Women in the British Army: War and the Gentle Sex, 1907-1948

TitleWomen in the British Army: War and the Gentle Sex, 1907-1948
Publication TypeBook
Year of Publication2006
AuthorsNoakes, Lucy
Number of Pages209
CityLondon; New York

From Boadicea to Joan of Arc, through wars of occupation and resistance, to civil wars and world wars, women have been active participants in warfare at many different points in history and in many different situations. However, women's presence in the forces has consistently been viewed as problematic. In this study, Noakes examines women's role in the army, and female military organisations, during the First and Second World Wars, as well as during peacetime and the interwar and postwar periods. Providing a unique examination of women's struggle for acceptance by the British army, Noakes argues that women in uniform during the first half of the twentieth century challenged traditional notions of gender and threatened to destabilise clear-cut notions of identity by unsettling the masculine territory of warfare.
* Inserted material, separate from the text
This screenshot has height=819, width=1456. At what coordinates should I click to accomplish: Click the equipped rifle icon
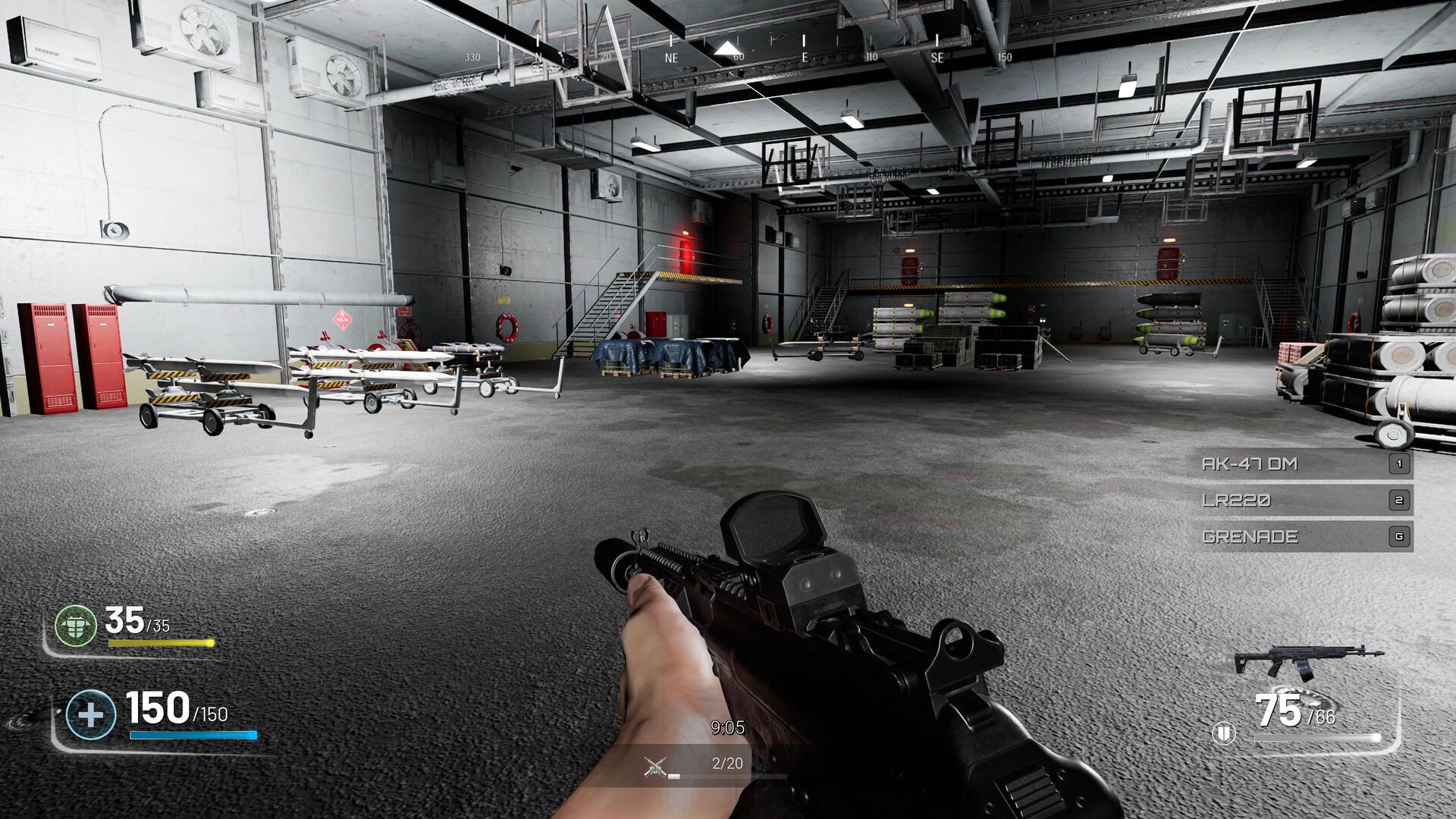click(1308, 661)
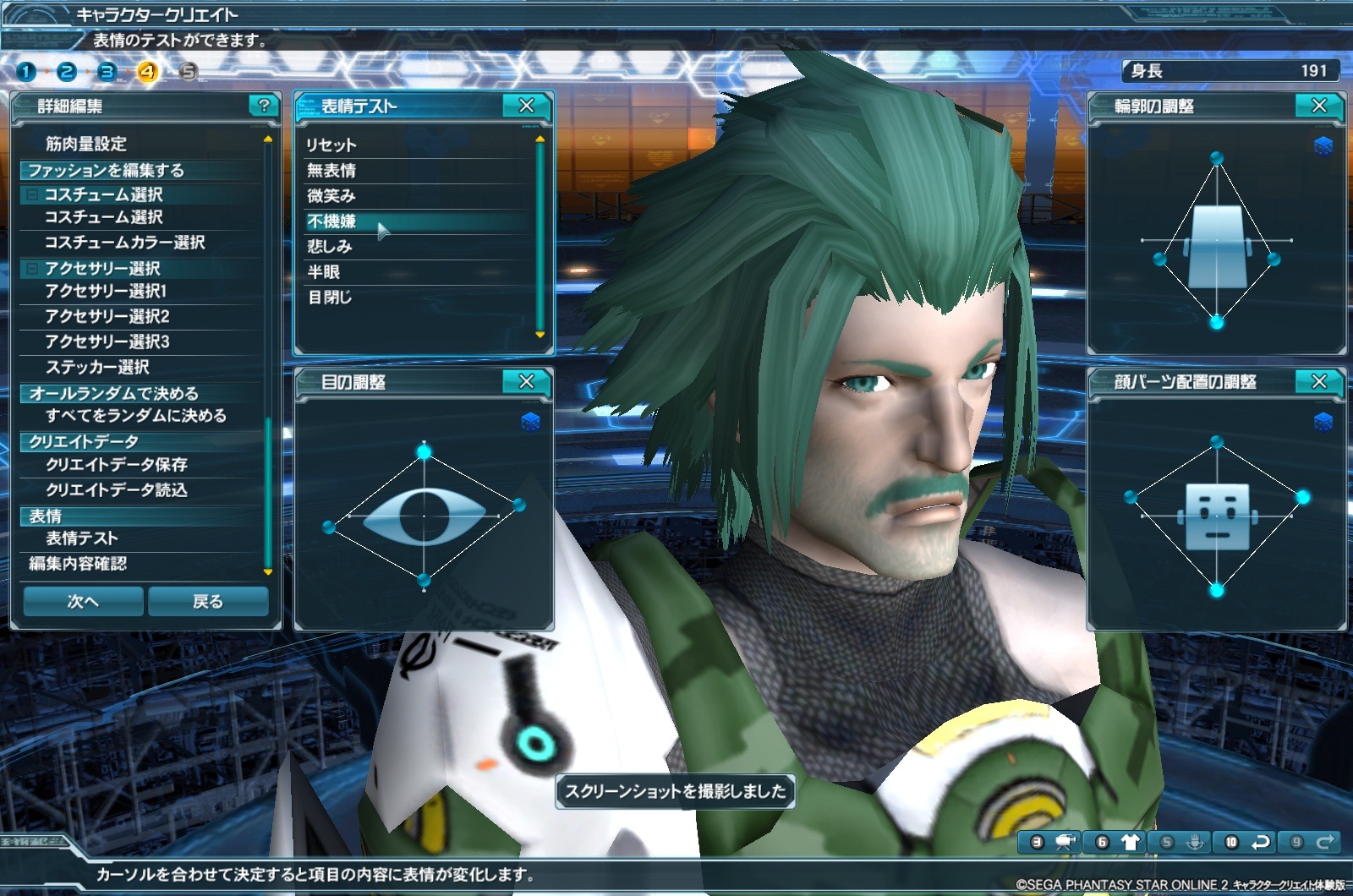This screenshot has height=896, width=1353.
Task: Choose the 目閉じ eyes-closed expression
Action: point(330,298)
Noakes also examines the tensions that arose as the army attempted to reconcile its need for female labour with the desire to ensure that the military remained a male preserve. Drawing on a range of archival sources, including previously unpublished letters and diaries, official documents, newspapers and magazines, Women in the British Army uncovers the gendered discourses of the army to reveal that it was a key site in the formation of male and female identities.